### Problems and tasks:
A: Reproduce the passage of the Wget.rexx section that begins at the words "wget.rexx Ask --recursive" and stops after "the command line.".
B: Name every keyword in the ReadArgs() template that the Wget.rexx section gives, without its slash suffix.

As you just learned, it is possible to pass additional options to Wget.rexx. There are two different kinds of them:

The complete ReadArgs() template for Wget.rexx is:

To/K,Ask/S,Further/S,Port/K,Continue/S,Clip/K,Verbose/S,Options/F

In most cases you will not need to specify any options except those for Wget.

Get Some Details

If you enable Verbose, Wget.rexx will tell you some details what is going on:

Note that this does not influence the output of Wget itself.

Ask for Options

One might not always be satisfied with a few standard macros and would like to pass different options to Wget. On the other hand it does not make sense to clutter the Arexx menu of your browser with loads of only slightly different macros. Invoking the script like

wget.rexx Ask

will pop-up a requester where you can enter options to be passed to Wget. If you already passed other Wget options via command line, the requester will allow you to edit them before starting Wget:

wget.rexx Ask --recursive --no-parent

will bring a requester where the text "--recursive --no-parent" is already available in the input field and can be extended or reduced by the user. Sometimes it may be more convenient to use

wget.rexx Ask Further --recursive --no-parent

This also brings up the requester, but this time the input field is empty. The options already specified in the command line will be passed in any case, and you can only enter additional options. If for example you now enter --reject=mpeg this would be the same as if you would have called

wget.rexx --recursive --no-parent --reject=mpeg

The main advantage is that the input field is not already cluttered with loads of confusing options. The drawback is that you can not edit or remove options already passed from the command line.

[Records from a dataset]
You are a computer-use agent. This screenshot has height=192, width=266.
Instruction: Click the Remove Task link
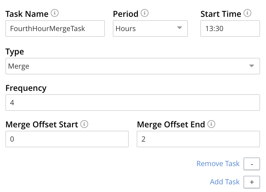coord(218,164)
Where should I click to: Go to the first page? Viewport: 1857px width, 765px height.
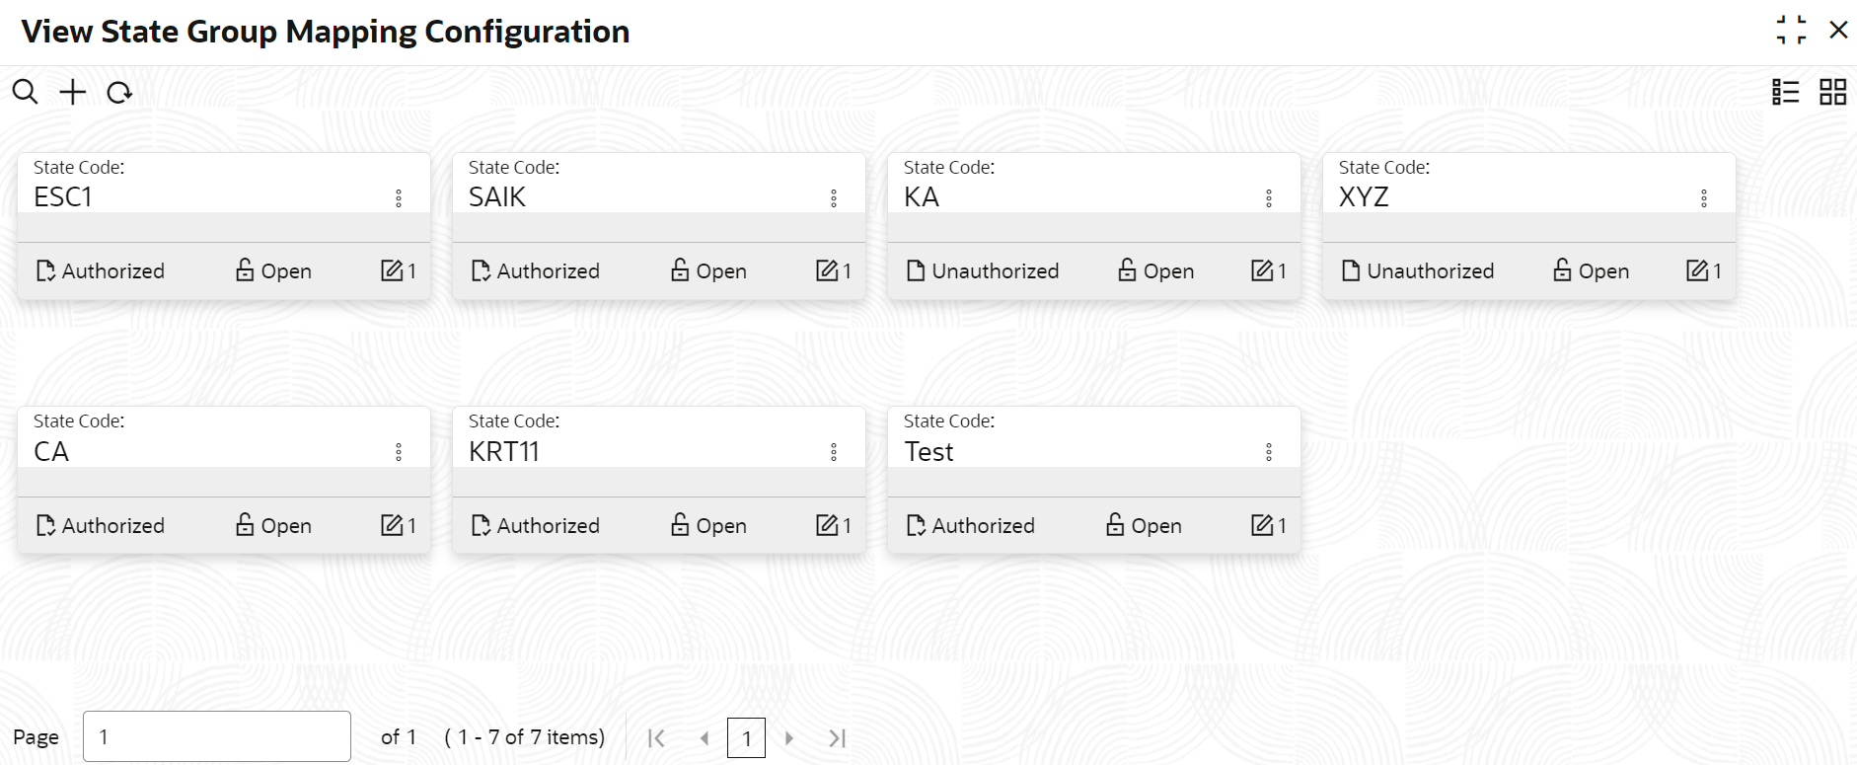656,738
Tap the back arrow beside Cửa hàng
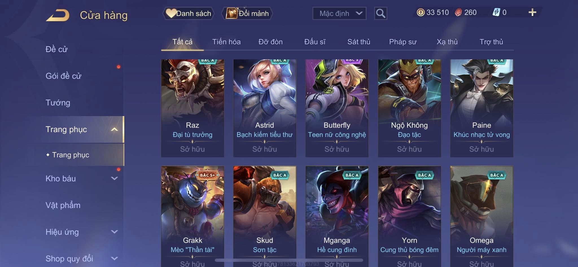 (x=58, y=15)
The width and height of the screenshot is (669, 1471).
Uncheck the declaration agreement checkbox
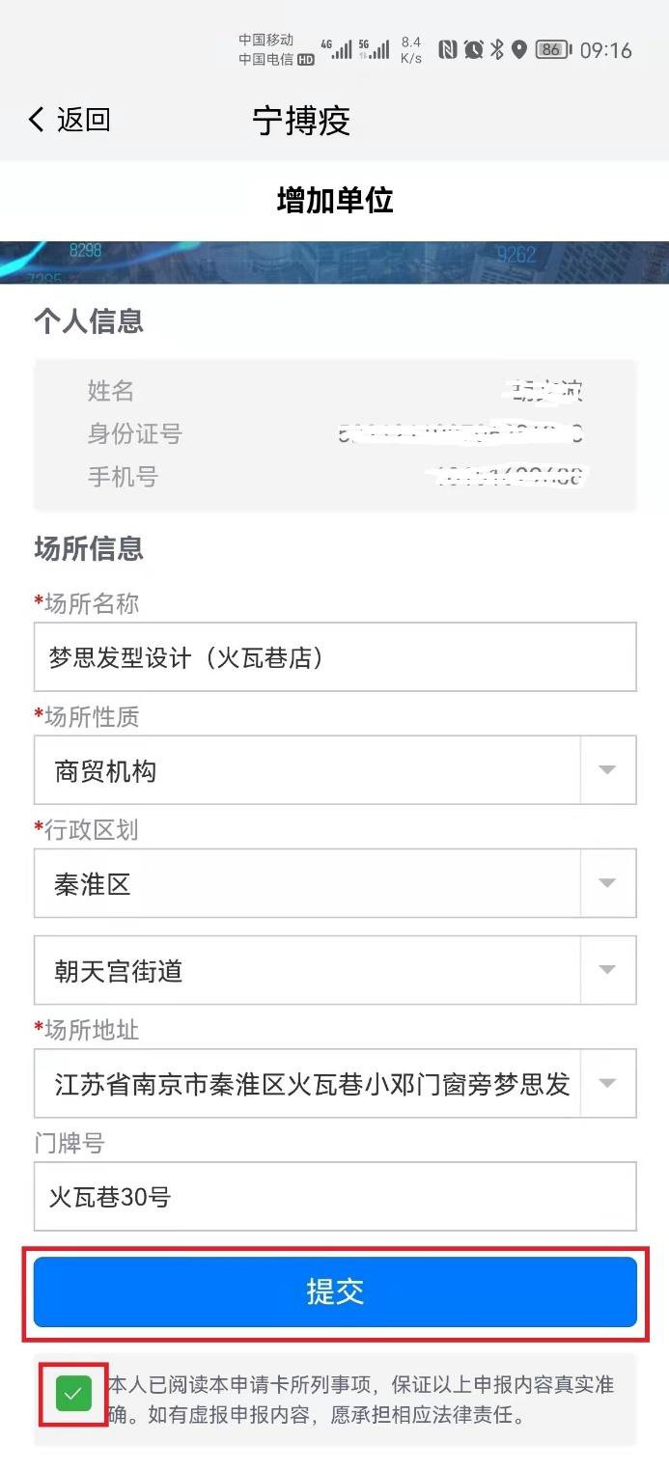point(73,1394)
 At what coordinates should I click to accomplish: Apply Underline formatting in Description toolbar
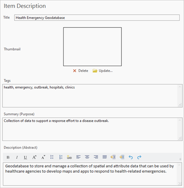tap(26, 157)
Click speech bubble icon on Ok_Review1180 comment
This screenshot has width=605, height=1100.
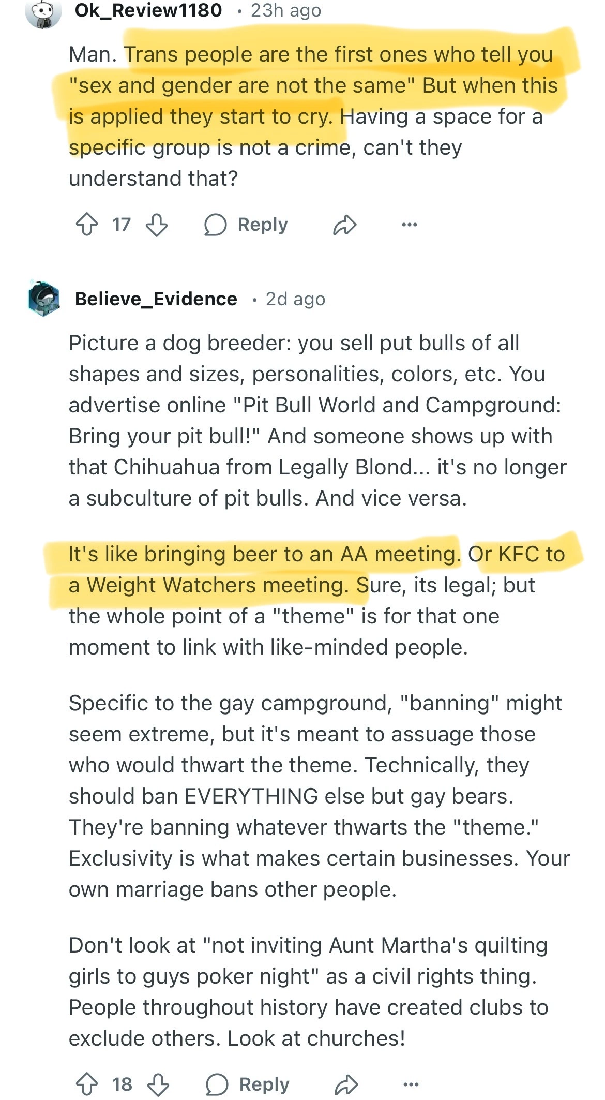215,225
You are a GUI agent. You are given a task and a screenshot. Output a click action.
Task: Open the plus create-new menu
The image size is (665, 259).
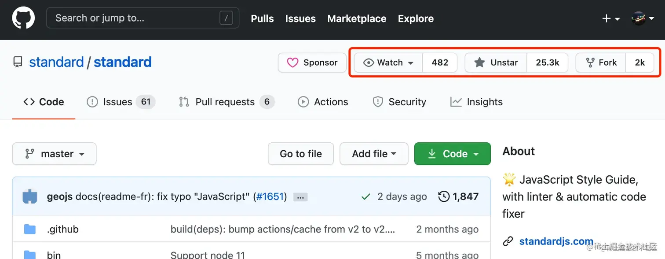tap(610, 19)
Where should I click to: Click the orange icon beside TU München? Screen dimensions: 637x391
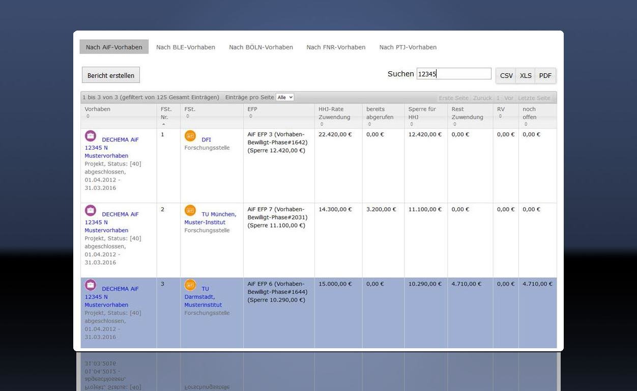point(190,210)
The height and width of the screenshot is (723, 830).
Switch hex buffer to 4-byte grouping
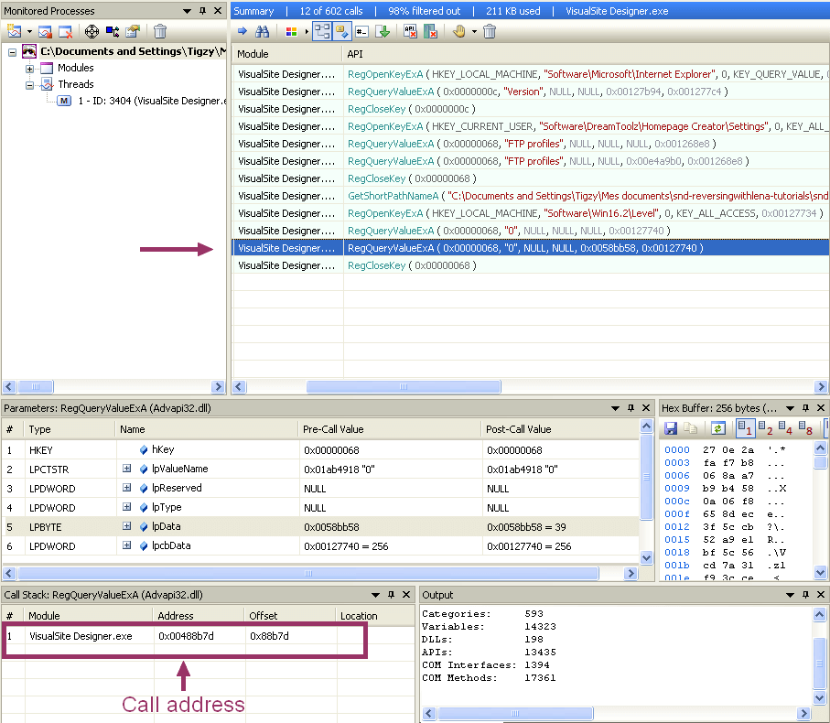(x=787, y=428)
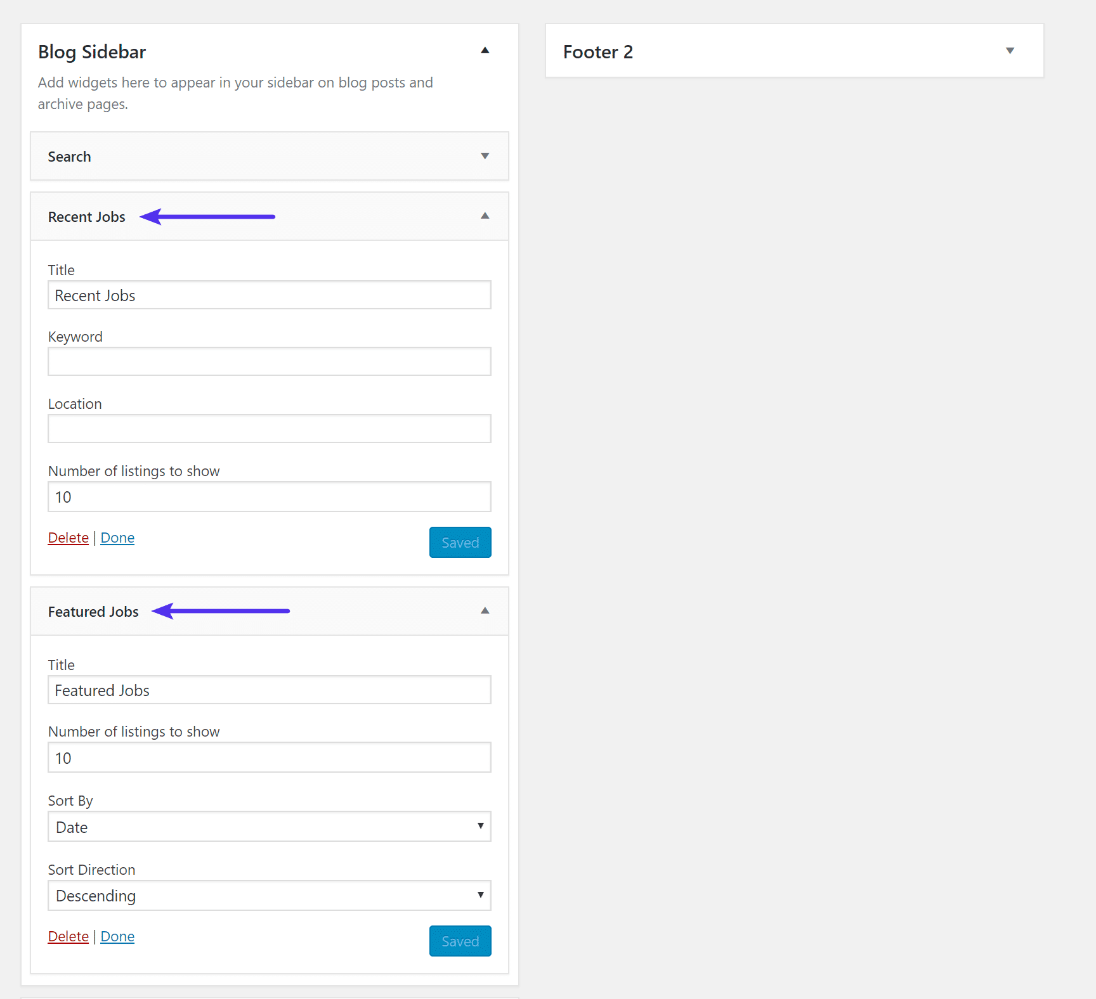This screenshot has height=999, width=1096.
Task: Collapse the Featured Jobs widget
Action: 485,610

### Answer list:
A:
wget.rexx Ask --recursive --no-parent

will bring a requester where the text "--recursive --no-parent" is already available in the input field and can be extended or reduced by the user. Sometimes it may be more convenient to use

wget.rexx Ask Further --recursive --no-parent

This also brings up the requester, but this time the input field is empty. The options already specified in the command line will be passed in any case, and you can only enter additional options. If for example you now enter --reject=mpeg this would be the same as if you would have called

wget.rexx --recursive --no-parent --reject=mpeg

The main advantage is that the input field is not already cluttered with loads of confusing options. The drawback is that you can not edit or remove options already passed from the command line.

B: To, Ask, Further, Port, Continue, Clip, Verbose, Options